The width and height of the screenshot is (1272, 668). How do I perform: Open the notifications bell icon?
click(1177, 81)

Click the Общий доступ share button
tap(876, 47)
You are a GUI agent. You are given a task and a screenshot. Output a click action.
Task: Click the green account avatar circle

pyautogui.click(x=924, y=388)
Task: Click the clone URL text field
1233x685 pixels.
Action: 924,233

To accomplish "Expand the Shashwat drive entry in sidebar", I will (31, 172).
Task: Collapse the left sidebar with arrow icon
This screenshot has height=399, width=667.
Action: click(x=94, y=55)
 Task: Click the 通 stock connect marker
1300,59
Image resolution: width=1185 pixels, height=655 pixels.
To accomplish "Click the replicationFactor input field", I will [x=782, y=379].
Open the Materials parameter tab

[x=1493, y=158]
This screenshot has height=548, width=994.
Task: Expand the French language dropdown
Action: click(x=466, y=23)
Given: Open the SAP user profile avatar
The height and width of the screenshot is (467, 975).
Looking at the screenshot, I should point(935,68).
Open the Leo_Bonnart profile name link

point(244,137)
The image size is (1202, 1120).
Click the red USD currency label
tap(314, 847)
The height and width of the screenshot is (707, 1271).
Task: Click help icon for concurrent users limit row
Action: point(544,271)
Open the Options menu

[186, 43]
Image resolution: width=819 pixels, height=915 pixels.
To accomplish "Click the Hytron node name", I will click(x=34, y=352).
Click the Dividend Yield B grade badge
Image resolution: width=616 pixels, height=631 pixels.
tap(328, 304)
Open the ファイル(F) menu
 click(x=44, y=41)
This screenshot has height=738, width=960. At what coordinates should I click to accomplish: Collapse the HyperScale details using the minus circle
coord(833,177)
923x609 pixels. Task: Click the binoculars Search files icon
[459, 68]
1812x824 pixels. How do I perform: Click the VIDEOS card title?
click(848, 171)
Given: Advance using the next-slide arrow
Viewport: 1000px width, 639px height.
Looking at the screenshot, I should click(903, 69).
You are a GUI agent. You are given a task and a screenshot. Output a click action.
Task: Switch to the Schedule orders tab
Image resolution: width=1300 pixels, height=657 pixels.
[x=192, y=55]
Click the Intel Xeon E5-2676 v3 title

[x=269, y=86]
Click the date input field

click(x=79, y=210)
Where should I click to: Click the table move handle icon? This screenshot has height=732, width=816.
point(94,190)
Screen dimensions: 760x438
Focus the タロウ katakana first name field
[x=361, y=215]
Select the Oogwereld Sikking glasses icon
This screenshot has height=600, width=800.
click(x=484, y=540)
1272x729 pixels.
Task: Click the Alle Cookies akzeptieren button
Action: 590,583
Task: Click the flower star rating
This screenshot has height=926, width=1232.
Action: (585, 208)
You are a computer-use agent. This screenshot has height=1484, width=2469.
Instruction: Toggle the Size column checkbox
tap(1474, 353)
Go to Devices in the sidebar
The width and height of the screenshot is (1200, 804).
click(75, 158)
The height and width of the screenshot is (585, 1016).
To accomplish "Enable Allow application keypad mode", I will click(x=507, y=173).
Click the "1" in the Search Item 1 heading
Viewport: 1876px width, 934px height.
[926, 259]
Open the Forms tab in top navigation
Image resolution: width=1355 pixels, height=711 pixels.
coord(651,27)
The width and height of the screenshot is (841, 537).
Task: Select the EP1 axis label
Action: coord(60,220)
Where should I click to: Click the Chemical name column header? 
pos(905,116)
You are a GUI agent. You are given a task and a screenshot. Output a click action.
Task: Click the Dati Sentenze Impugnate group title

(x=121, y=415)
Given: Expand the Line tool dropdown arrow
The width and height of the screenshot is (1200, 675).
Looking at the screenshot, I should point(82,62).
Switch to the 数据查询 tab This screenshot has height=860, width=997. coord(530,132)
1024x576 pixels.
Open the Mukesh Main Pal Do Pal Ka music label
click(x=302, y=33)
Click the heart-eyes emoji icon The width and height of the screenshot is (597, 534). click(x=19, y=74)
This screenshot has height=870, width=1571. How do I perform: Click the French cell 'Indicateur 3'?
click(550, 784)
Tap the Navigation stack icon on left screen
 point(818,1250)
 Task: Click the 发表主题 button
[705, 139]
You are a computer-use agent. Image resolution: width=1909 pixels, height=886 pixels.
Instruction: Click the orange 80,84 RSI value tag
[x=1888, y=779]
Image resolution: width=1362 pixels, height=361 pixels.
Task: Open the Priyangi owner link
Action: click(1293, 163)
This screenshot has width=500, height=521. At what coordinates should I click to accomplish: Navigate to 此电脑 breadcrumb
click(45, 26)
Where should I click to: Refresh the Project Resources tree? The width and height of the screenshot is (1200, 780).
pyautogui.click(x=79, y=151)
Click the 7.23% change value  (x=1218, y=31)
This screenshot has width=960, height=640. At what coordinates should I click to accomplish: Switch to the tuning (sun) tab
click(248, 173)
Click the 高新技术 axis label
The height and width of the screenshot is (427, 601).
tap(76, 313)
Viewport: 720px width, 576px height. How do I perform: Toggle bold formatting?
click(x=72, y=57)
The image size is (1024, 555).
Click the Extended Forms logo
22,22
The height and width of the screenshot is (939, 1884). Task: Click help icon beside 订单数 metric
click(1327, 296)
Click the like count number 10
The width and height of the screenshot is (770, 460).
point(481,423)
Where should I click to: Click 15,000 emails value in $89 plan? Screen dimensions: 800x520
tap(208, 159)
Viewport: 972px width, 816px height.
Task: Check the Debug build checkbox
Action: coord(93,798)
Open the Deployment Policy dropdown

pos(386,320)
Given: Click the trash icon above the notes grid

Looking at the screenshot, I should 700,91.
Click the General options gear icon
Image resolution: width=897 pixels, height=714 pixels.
• • •
Wherever the word "sidebar" occurs in the data, copy that whole line.

To accomplish "Expand the Shashwat drive entry in sidebar", I will (31, 172).
Task: Collapse the left sidebar with arrow icon
Go to Devices in the sidebar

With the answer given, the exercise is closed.